## [GOAL 1]
In the Move contracts page, what file extension do Move contract files use?
## [GOAL 2]
Extract the part of the Move contracts page between "Move’s resource-oriented programming" and "the runar-lang package)", inclusive.
## [GOAL 3]
Continue the Move contracts page from its last sentence.

## [TEXT PASSAGE]
_ _ _ _ _

Move Contracts

Move’s resource-oriented programming model maps naturally to the UTXO paradigm. Runar compiles Move modules to Bitcoin Script, preserving Move’s safety guarantees around resource ownership and linearity. The Move frontend is part of the runar-lang package and compiles through the same intermediate representation as all other Runar languages.

Prerequisites

Node.js >= 20 and pnpm 9.15+ (the Move frontend is part of the runar-lang package)
No separate Move compiler is needed — Runar handles .runar.move files directly

File Extension and Module Structure

Move contract files use the .runar.move extension. Each file contains a single module with one struct and its associated functions:

contracts/
  p2pkh.runar.move
  counter.runar.move
  escrow.runar.move
  tictactoe.runar.move

Every contract is defined as a module:

module p2pkh {
    use runar::*;

    // struct and functions here
}

The use runar::* import brings in all on-chain types and built-in functions.

_ _ _ _ _

## [STORED RECORDS]

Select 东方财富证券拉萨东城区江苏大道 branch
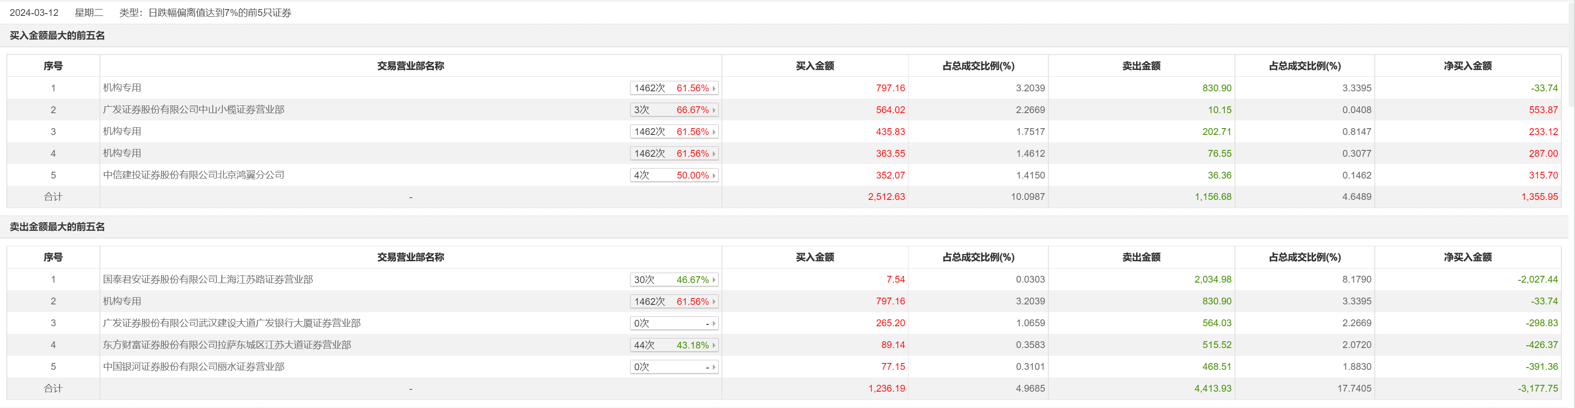Viewport: 1575px width, 408px height. tap(226, 345)
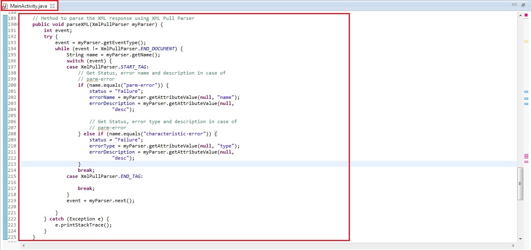Select the MainActivity.java tab label
This screenshot has width=531, height=250.
click(28, 6)
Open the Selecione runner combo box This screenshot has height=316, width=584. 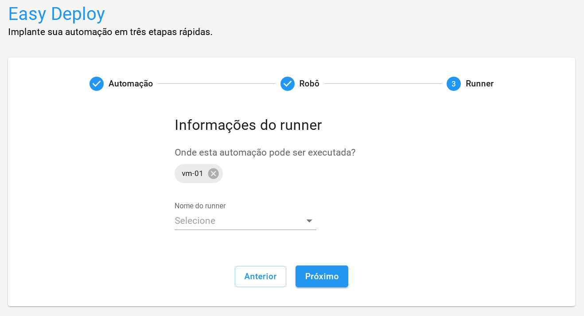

_ _ _ _ _

## [EXPECTED OUTPUT 1]
.runar.move

## [EXPECTED OUTPUT 2]
Move’s resource-oriented programming model maps naturally to the UTXO paradigm. Runar compiles Move modules to Bitcoin Script, preserving Move’s safety guarantees around resource ownership and linearity. The Move frontend is part of the runar-lang package and compiles through the same intermediate representation as all other Runar languages.

Prerequisites

Node.js >= 20 and pnpm 9.15+ (the Move frontend is part of the runar-lang package)

## [EXPECTED OUTPUT 3]
Resource Structs and the UTXO Connection

Move’s concept of resources — values that cannot be copied or discarded, only moved — aligns naturally with the UTXO model where each output is consumed exactly once. In Runar Move contracts, the contract struct is a resource that represents the UTXO.

A struct with the has key ability is a resource that can be stored on-chain:

struct P2PKH has key {
    pub_key_hash: Ripemd160,
}

The has key ability marks this struct as the contract’s on-chain representation. Fields within the struct become the contract’s state.

Stateless Contracts

A stateless contract is a module with a has key struct where all fields are conceptually readonly (fixed at creation). Public functions define the spending conditions.

P2PKH in Move

module p2pkh {
    use runar::*;

    struct P2PKH has key {
        pub_key_hash: Ripemd160,
    }

    public fun unlock(self: &P2PKH, sig: Sig, pub_key: PubKey) {
        assert!(hash160(&pub_key) == self.pub_key_hash);
        assert!(check_sig(&sig, &pub_key));
    }
}

Key points:

module defines the contract’s namespace. Module names follow Move’s lowercase convention.
struct ... has key defines the on-chain resource. The has key ability is required for all contract structs.
public fun defines a spending entry point. Functions without public are private helpers that get inlined.
self: &P2PKH — Stateless methods take an immutable reference to the contract struct.
assert!() is the assertion macro. Every public function must include at least one assertion.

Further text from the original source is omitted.